Policymakers expect the country’s economic growth in the fourth quarter of 2018 to be capped by measures the government implemented to bring inflation under control—moves that ultimately affected market sentiment, the central bank said.

At the same time, however, the Bangko Sentral ng Pilipinas expressed optimism that the subsiding threat of runaway prices of goods and services would help stabilize consumer and business sentiment coming into 2019.

In its latest quarterly inflation report, the Bangko Sentral ng Pilipinas noted that domestic demand indicators late last year pointed to “less robust market sentiment,” including a weakening trajectory of real gross domestic product (GDP) growth from the second to the third quarters.

“High-frequency indicators of domestic activity continued to present mixed signals,” the central bank said.

It noted that the composite purchasing managers’ index — a key indicator of health for the manufacturing and service industries — “stayed firmly above the 50-point expansion threshold, pointing to sustained expansion across all sectors.”

Capacity utilization for the manufacturing sector showed that more than half of major manufacturing sectors operate at above 80 percent, while energy sales accelerated.

“However, vehicle sales contracted, business outlook turned less optimistic, and consumer confidence weakened during the quarter,” the BSP said.

The central bank also noted that the weak global growth continued to pose a threat to the Philippines, which depends heavily on intermediate and finished goods exports to more advanced economies.

“Aggregate growth in emerging Asian economies also decreased as new orders improved only marginally while export orders declined amid weaker foreign demand,” the BSP report said.

It noted, however, that the domestic financial system remained healthy, with developments in the fourth quarter of 2018 reflecting the volatility arising mainly from the external environment.

Going forward, central bank officials described the risks to the country’s inflation outlook as “evenly balanced,” given that a new round of excise tax increases for fuel came into effect on Jan. 1.

In a briefing, BSP’s Department of Economic Research director Dennis Lapid said the slowing inflation momentum in December for both food and nonfood inflation “gives the central bank some latitude to allow its monetary policy adjustments throughout 2018 to work their way through the economy” — an indication that the Monetary Board has shifted to a wait-and-see stance vis-a-vis the direction of domestic interest rates over the near term.

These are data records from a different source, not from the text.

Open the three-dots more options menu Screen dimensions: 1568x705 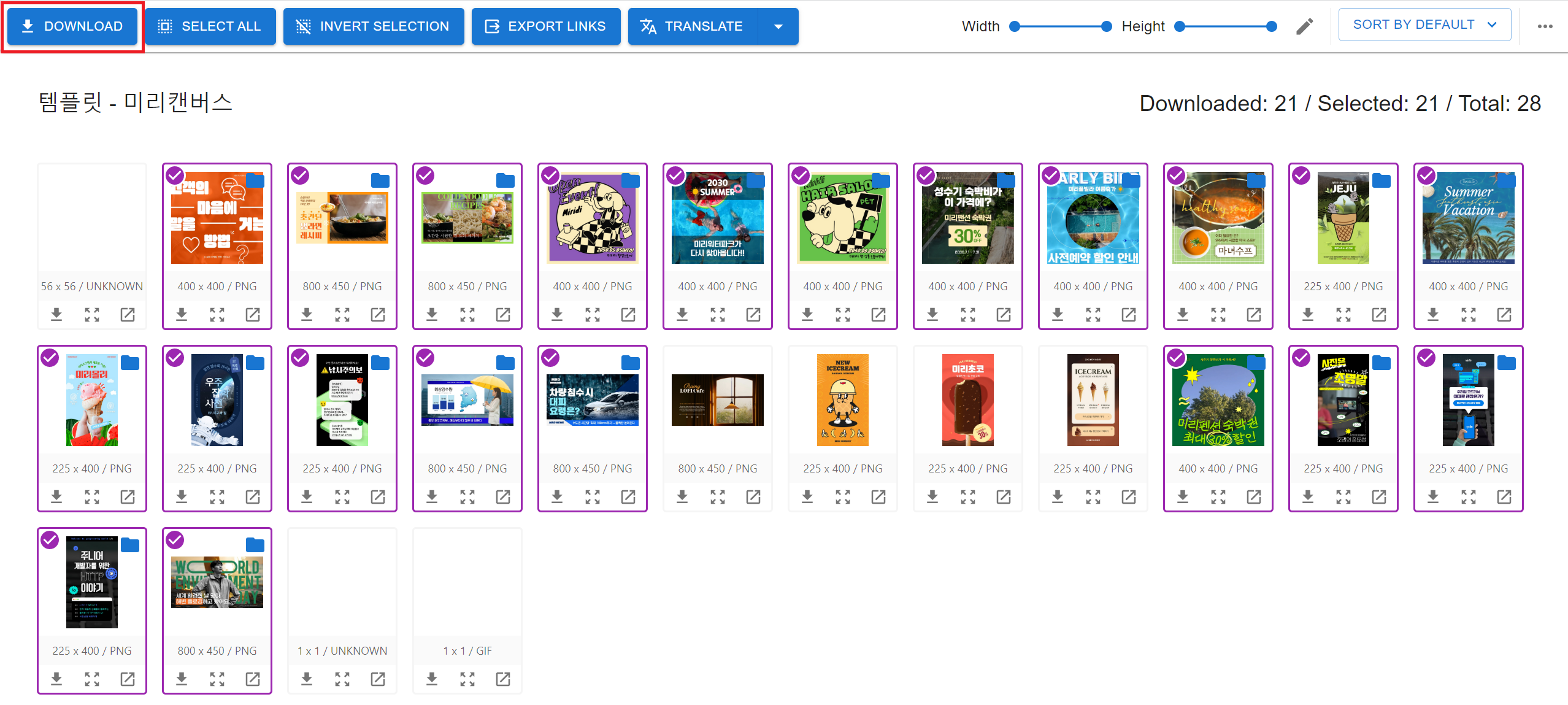pos(1545,26)

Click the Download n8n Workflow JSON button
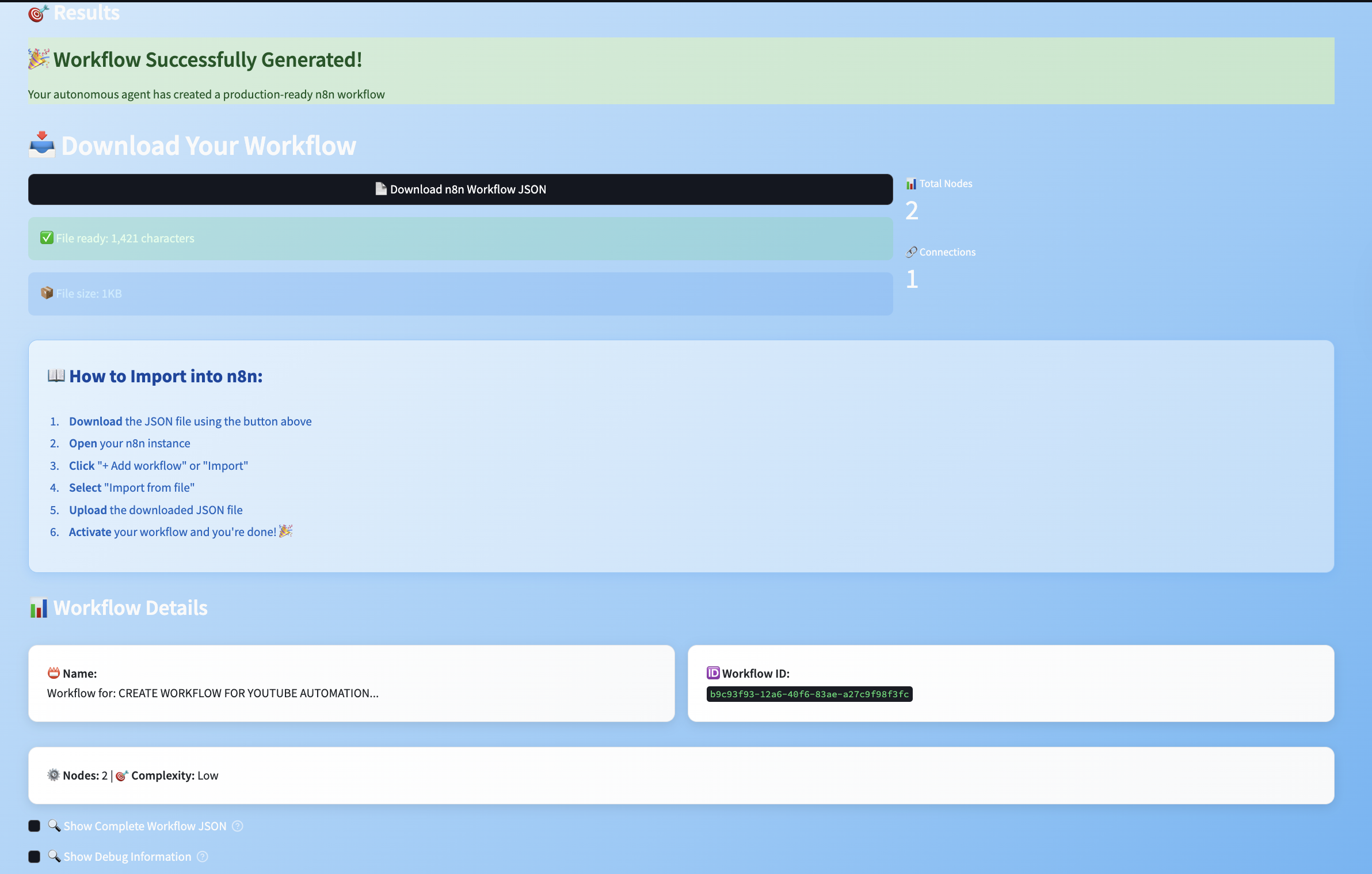pyautogui.click(x=460, y=189)
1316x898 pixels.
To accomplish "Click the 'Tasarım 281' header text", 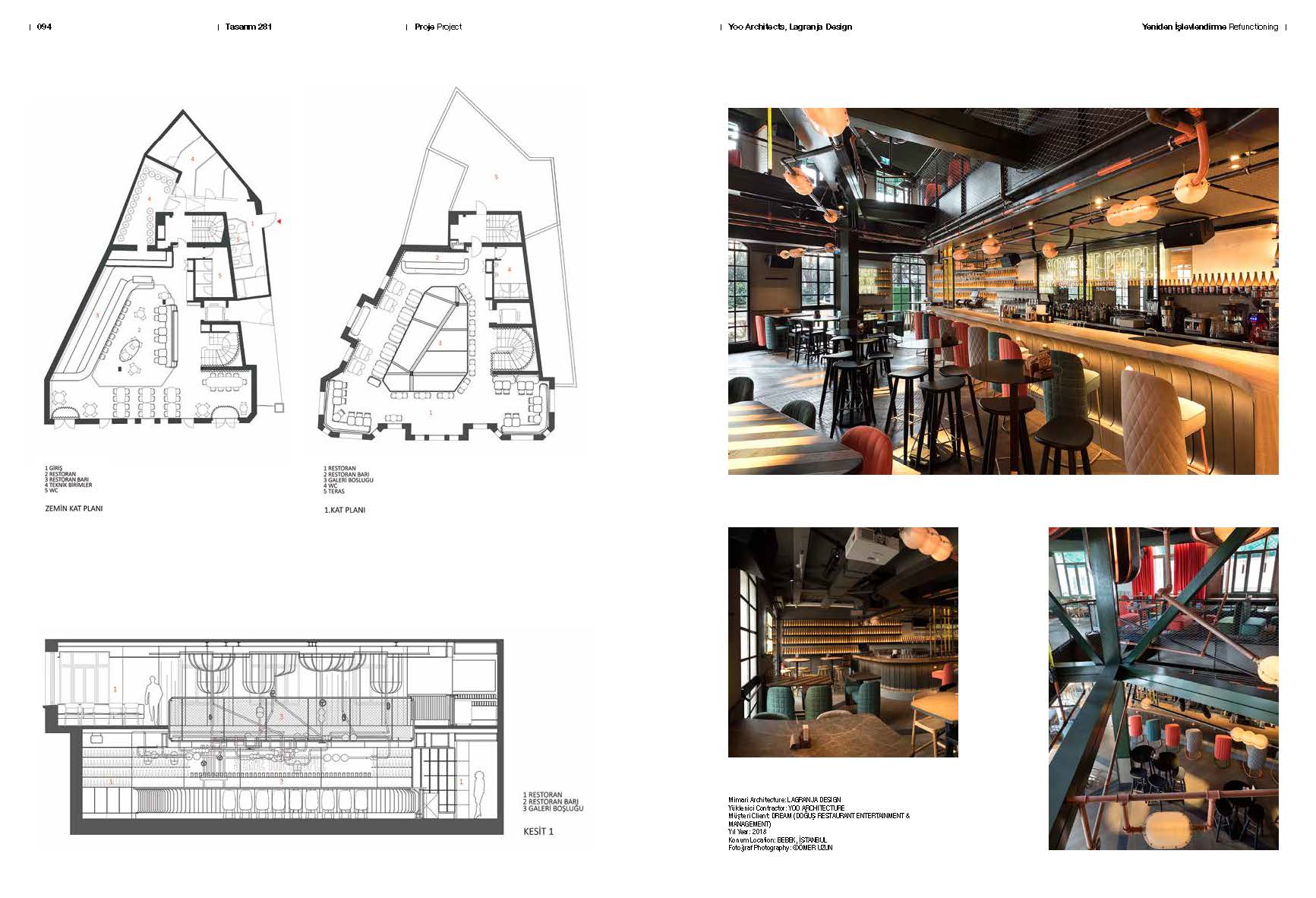I will point(248,27).
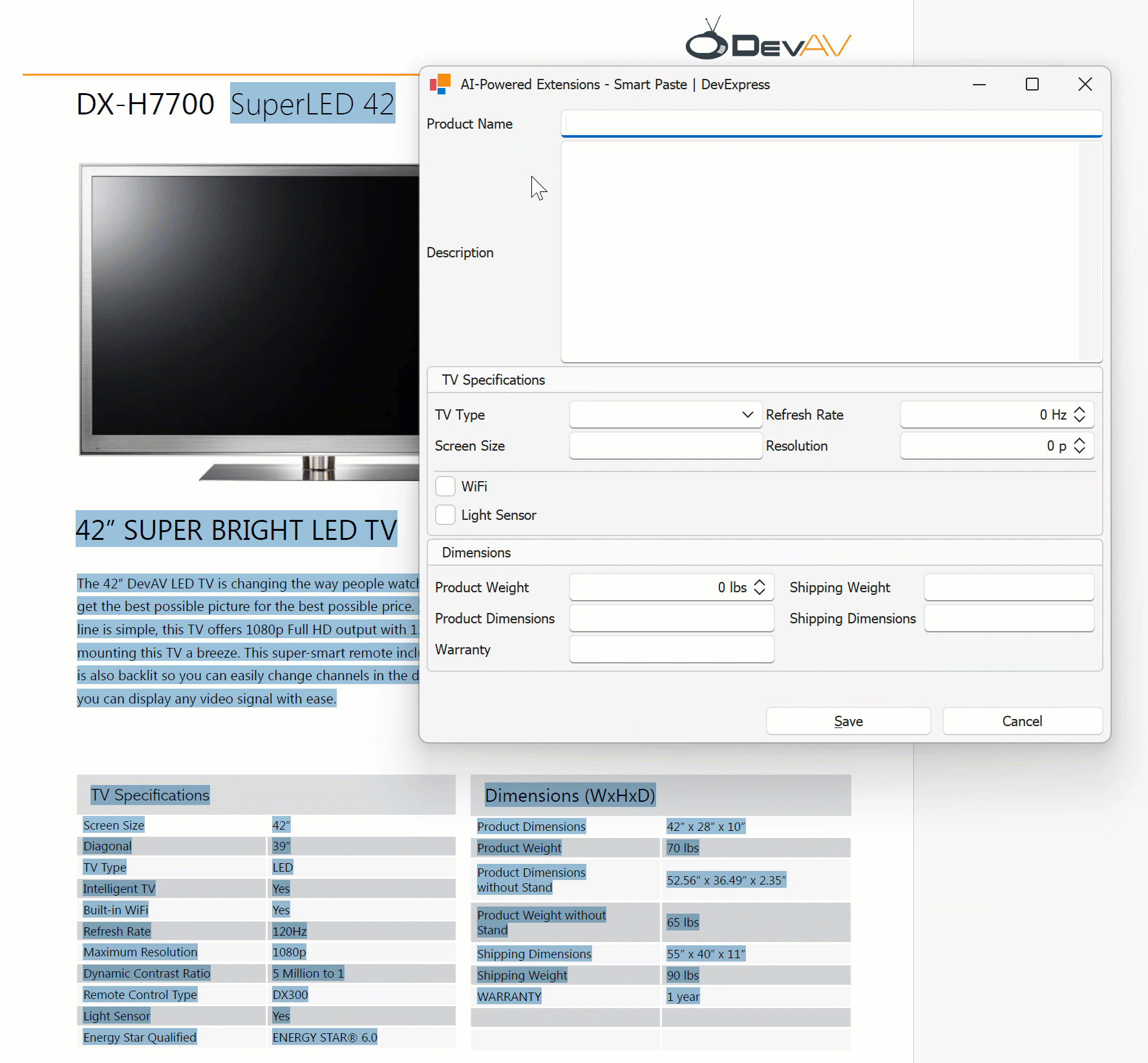The image size is (1148, 1063).
Task: Click the DevExpress app icon in title bar
Action: tap(440, 84)
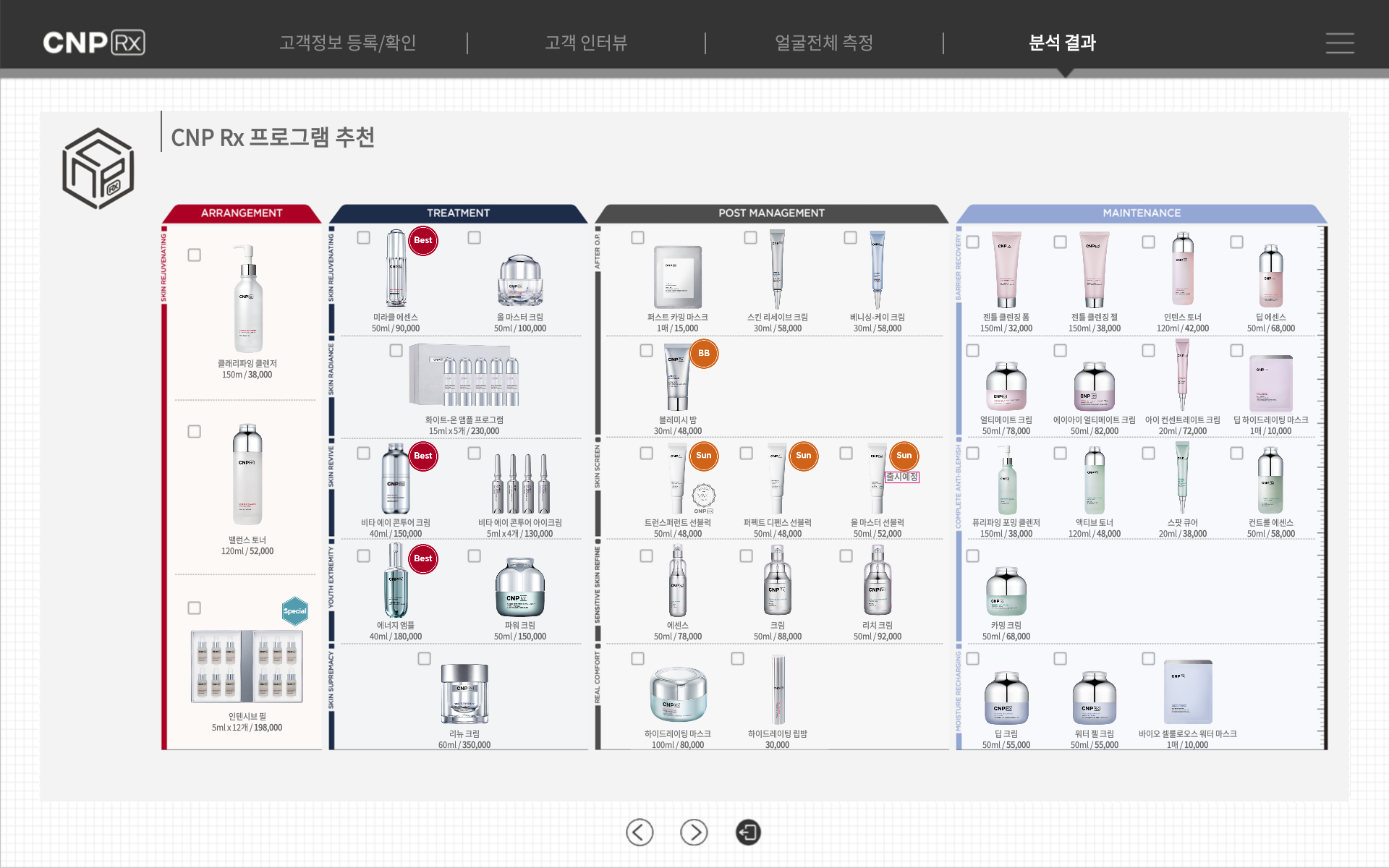Open the 얼굴전체 측정 tab
The image size is (1389, 868).
point(824,43)
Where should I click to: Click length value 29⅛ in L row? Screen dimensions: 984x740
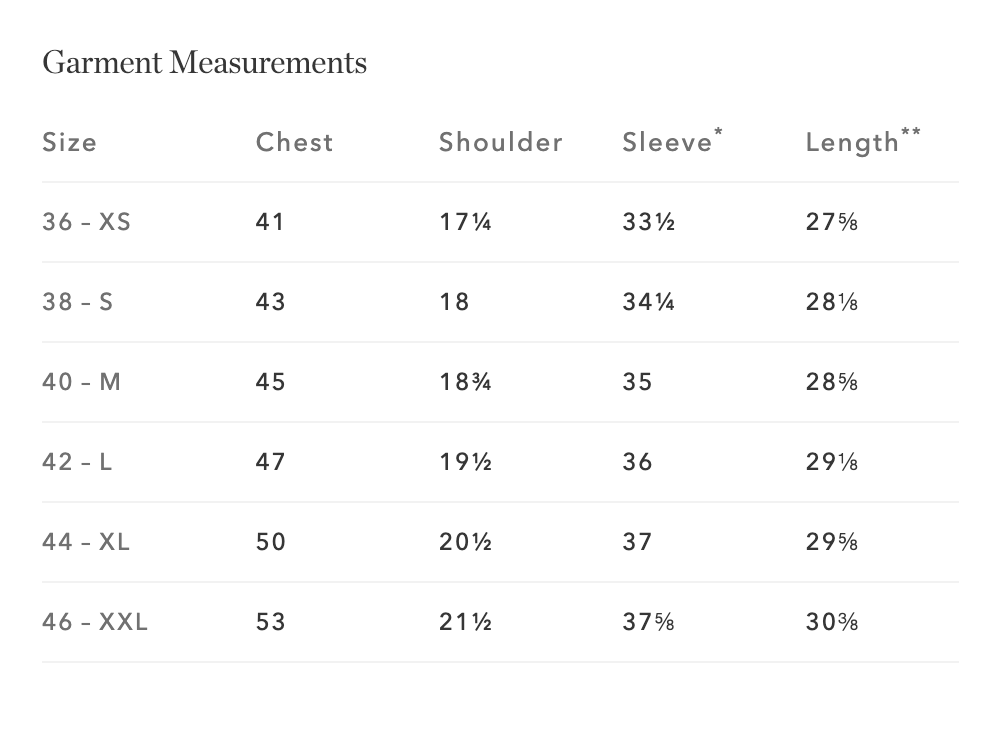coord(832,462)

The Monetary Board noted that the latest inflation forecasts showed a lower path over the policy horizon, with inflation settling within the target band of 3 percent, plus or minus 1 percent for 2019-2020.

“Recent headline inflation readings indicated signs of receding price pressures as constraints on food supply continued to ease with the implementation of various nonmonetary measures,” Lapid said. “Inflation expectations had also steadied given the decline in international crude oil prices and the stabilization of the peso.”